===== WORKING DATA

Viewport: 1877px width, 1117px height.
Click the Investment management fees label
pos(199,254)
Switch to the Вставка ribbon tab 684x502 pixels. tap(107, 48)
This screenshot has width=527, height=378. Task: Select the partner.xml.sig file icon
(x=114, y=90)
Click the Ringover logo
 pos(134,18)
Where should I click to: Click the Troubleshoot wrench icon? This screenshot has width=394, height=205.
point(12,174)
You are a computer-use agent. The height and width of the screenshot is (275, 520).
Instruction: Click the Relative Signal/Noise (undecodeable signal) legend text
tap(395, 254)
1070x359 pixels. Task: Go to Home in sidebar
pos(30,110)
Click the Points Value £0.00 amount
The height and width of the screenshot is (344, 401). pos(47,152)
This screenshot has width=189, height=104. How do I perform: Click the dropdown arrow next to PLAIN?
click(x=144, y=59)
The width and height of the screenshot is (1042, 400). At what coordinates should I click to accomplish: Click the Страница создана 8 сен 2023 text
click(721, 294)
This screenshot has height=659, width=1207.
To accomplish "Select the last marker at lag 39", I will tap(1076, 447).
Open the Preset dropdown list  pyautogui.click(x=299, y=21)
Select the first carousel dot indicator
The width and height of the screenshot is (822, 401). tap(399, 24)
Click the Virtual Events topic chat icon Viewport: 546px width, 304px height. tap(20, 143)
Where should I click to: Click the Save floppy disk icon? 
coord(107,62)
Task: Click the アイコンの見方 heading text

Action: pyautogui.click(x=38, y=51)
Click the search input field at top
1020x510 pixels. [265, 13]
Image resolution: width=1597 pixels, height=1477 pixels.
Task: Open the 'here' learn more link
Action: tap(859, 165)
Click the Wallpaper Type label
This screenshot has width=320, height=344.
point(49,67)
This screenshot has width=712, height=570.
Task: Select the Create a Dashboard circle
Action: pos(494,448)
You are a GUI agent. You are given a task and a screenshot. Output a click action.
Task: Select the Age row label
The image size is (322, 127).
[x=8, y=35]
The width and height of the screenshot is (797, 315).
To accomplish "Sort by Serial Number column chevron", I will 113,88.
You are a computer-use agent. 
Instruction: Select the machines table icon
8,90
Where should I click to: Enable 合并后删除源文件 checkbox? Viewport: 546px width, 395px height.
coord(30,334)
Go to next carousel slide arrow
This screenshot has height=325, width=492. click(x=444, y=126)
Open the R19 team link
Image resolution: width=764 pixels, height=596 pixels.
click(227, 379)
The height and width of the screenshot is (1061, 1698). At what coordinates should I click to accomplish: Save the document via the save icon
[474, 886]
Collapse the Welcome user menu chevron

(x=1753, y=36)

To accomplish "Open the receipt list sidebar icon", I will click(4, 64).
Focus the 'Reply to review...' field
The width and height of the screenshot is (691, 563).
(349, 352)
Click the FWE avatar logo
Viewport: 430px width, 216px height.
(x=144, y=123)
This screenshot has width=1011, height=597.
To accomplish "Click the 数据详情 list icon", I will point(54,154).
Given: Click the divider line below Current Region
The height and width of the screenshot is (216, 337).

==========

PROBLEM REQUIREMENTS
Find every line of the records that contains the word "icon" and copy each of those lines.

RESULT
This screenshot has width=527, height=378. Task: Select the partner.xml.sig file icon
Where should I click to: Click the Troubleshoot wrench icon? This screenshot has width=394, height=205.
Click the Virtual Events topic chat icon Viewport: 546px width, 304px height. tap(20, 143)
Where should I click to: Click the Save floppy disk icon? 
Instruction: Select the machines table icon
The height and width of the screenshot is (1061, 1698). At what coordinates should I click to accomplish: Save the document via the save icon
To accomplish "Open the receipt list sidebar icon", I will click(4, 64).
To accomplish "Click the 数据详情 list icon", I will point(54,154).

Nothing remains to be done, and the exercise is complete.